Cuba ha dependido históricamente de Venezuela como su principal proveedor de petróleo, particularmente desde el colapso de la Unión Soviética a principios de la década de 1990, que desencadenó una grave crisis económica en la isla conocida como el "Período Especial". A cambio de petróleo, Cuba ha proporcionado a Venezuela profesionales médicos, educadores y otras formas de asistencia, una relación que se ha profundizado bajo los gobiernos socialistas de ambos países.

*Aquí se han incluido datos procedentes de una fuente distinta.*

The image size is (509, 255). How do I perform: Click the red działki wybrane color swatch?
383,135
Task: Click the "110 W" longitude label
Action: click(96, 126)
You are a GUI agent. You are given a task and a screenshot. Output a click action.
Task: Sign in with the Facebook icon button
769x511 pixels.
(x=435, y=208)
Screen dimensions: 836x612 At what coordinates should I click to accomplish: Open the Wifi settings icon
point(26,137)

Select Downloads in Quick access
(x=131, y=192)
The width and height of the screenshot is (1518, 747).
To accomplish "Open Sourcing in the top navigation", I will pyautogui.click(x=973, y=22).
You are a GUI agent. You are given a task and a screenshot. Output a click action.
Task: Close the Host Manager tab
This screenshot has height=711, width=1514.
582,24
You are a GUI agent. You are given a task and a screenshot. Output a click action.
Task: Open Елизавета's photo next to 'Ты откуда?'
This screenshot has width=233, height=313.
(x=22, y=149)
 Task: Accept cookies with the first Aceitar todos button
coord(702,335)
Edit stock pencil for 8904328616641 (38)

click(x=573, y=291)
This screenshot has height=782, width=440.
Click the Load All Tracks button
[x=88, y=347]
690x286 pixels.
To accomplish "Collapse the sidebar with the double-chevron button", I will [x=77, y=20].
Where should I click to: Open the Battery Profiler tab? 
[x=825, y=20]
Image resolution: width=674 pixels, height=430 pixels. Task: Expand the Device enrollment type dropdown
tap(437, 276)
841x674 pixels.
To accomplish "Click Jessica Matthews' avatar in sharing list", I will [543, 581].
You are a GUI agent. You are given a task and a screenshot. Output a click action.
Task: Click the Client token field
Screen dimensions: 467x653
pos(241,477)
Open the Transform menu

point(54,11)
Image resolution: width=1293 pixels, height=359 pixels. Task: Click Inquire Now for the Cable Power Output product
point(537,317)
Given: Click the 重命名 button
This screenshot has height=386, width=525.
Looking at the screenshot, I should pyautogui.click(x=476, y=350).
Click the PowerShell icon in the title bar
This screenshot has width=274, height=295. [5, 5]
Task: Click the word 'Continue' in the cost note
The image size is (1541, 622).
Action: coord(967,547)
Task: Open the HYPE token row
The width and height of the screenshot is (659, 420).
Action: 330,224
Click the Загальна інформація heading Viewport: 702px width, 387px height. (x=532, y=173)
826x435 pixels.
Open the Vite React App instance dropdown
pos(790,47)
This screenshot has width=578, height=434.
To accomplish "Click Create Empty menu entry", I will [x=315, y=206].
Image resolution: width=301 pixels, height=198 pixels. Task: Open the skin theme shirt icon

Estados Unidos ha mantenido un embargo comercial contra Cuba durante más de seis décadas, impuesto inicialmente en respuesta a la Revolución Cubana y la posterior nacionalización de empresas de propiedad estadounidense. Este embargo ha impactado significativamente la economía de Cuba, limitando su acceso a los mercados internacionales y las instituciones financieras.
La administración Trump ha adoptado una línea particularmente dura con Cuba, revirtiendo la política de compromiso de la era Obama y endureciendo las restricciones a los viajes y las remesas. Estas medidas tienen como objetivo presionar al gobierno cubano para que mejore su historial de derechos humanos y adopte reformas democráticas.
La posible interrupción del suministro de petróleo venezolano plantea un desafío importante para Cuba, que ya está lidiando con dificultades económicas. Los datos de envío indican que no han salido cargamentos de puertos venezolanos con destino a Cuba desde la captura de Maduro la semana pasada, lo que agrava la situación. La pérdida del apoyo venezolano podría desestabilizar aún más la economía cubana y potencialmente conducir a disturbios sociales.
El gobierno cubano aún no ha respondido oficialmente a la última advertencia de Trump. Sin embargo, en el pasado, los funcionarios cubanos han denunciado sistemáticamente las sanciones estadounidenses como ilegales y contraproducentes, argumentando que violan el derecho internacional y perjudican al pueblo cubano. El futuro de las relaciones entre Estados Unidos y Cuba sigue siendo incierto, dependiendo de la evolución política en ambos países y de la situación en Venezuela.